The world's smallest desktop computer? 

http://latimesblogs.latimes.com/tec...cs-show-worlds-smallest-desktop-computer.html

I am still looking for the hard drive, where is it


----------



## ozziebeanie (Jun 24, 2009)

At a loss as to why reverse cell phone look up is posted here, is it spam?


----------



## Noyb (May 25, 2005)

I took care of the 2 Spammers


----------



## loserOlimbs (Jun 19, 2004)

Wow, and impressively it appears to use standards! Definitely not a iJunk product, otherwise there would be 1 button and 1 proprietary port. That would make a great box for so many little projects!


----------



## ozziebeanie (Jun 24, 2009)

I think I prefer a bigger desktop case, I like to open it up and put things in it (all the extra bits hahaha) or replace parts, and do it easily, I just can not help myself, that little thing would frustrate me.

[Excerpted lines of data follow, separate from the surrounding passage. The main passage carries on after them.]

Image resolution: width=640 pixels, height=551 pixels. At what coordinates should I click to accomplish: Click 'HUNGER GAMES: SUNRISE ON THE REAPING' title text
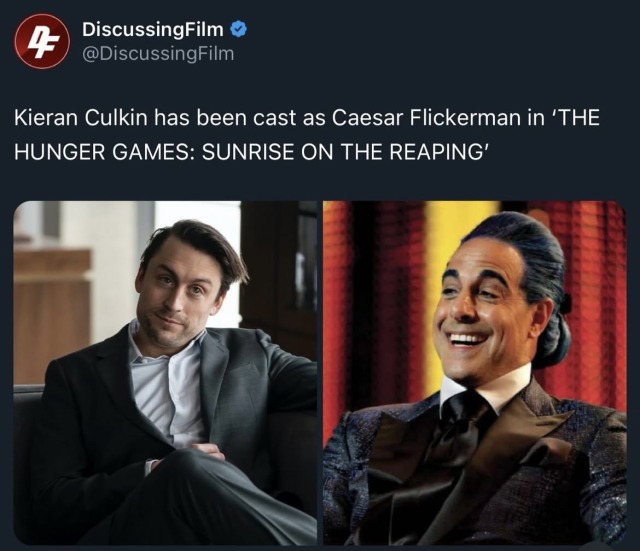pyautogui.click(x=249, y=152)
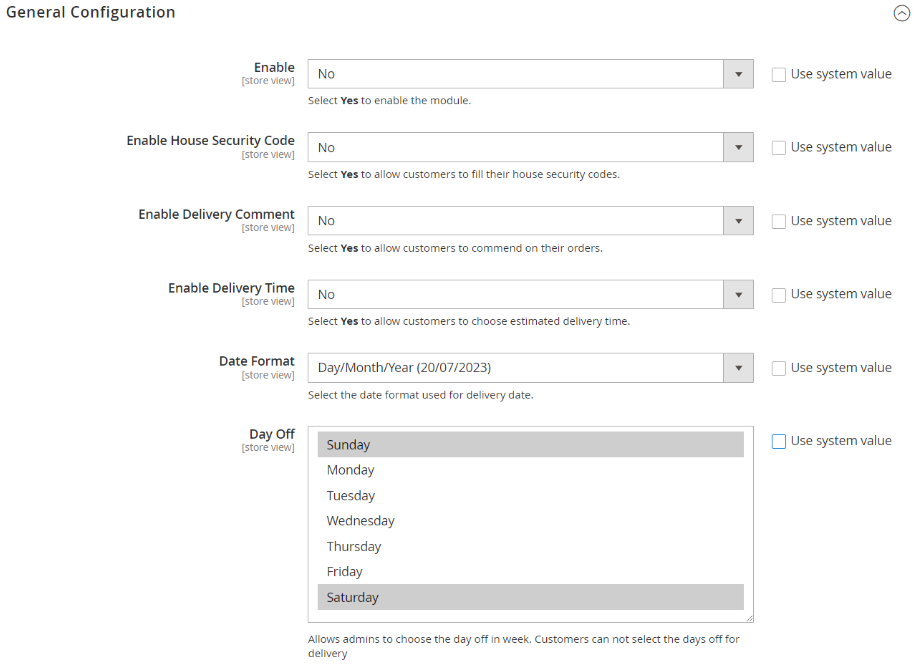Check Use system value for Day Off
The width and height of the screenshot is (917, 667).
point(779,441)
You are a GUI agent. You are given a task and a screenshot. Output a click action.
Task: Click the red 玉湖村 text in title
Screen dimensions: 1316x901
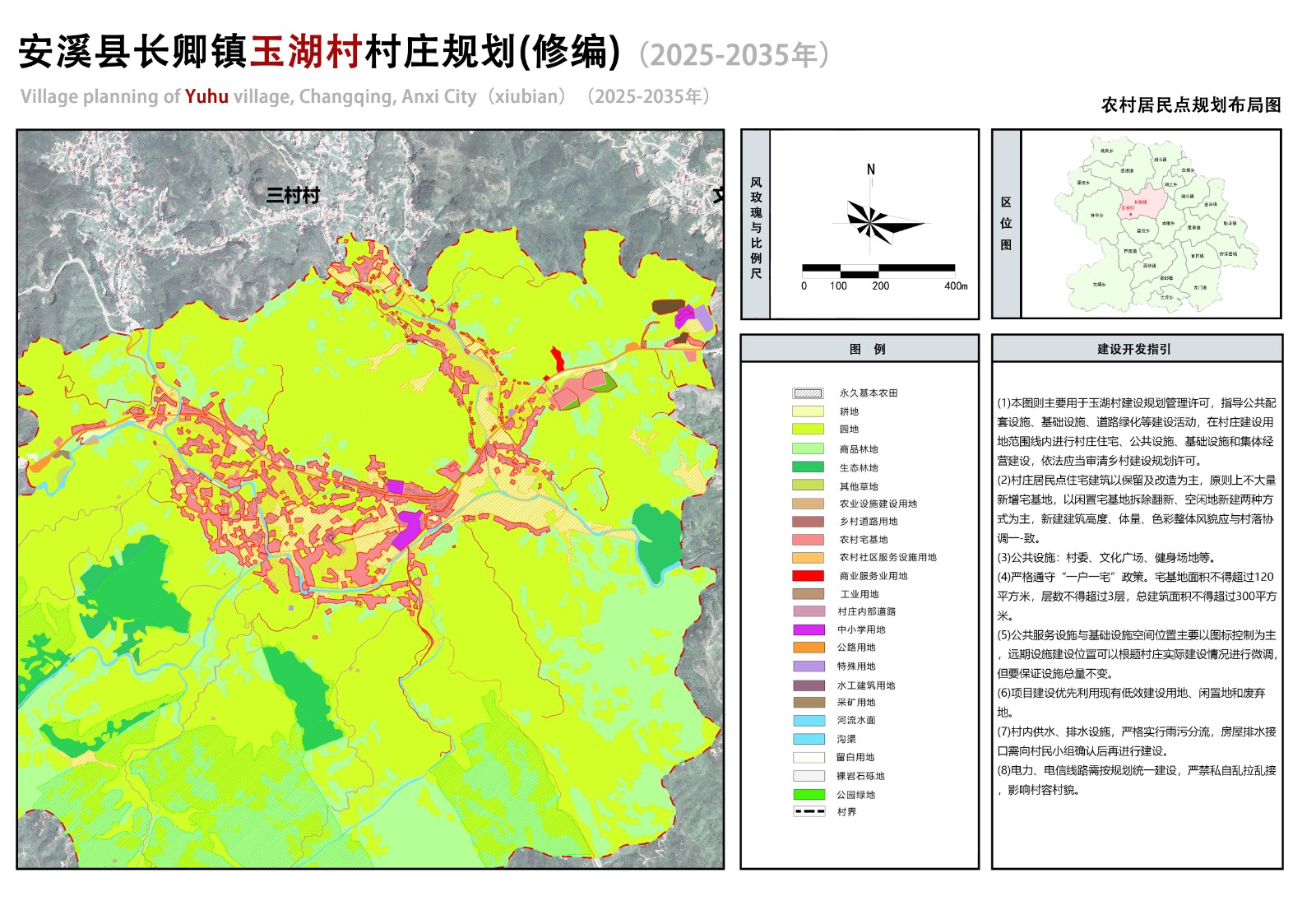(306, 52)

I could see where that would be handy if limited space is a problem.

Thanks Noyb


----------



## Noyb (May 25, 2005)

What's with all these Spammers on your Post ??? .. This makes 5
They won't be here long


----------



## ozziebeanie (Jun 24, 2009)

Noyb said:


> What's with all these Spammers on your Post ??? .. This makes 5
> They won't be here long


I know, its like they are following me, I did just only report them, this time, damn your quick, thanks Noyb


----------



## Noyb (May 25, 2005)

I think I see another one coming ..

I'm ready


----------



## ozziebeanie (Jun 24, 2009)

Hahahaha


----------



## ozziebeanie (Jun 24, 2009)

Man these spam things are getting ridiculous I am reporting it.


----------



## valis (Sep 24, 2004)

I think I'm going to close this thread. All it seems to doing is attracting spammers. ozziebeanie, if you've something to add to this thread, as you are the OP, just pm me.

thanks, 

v


----------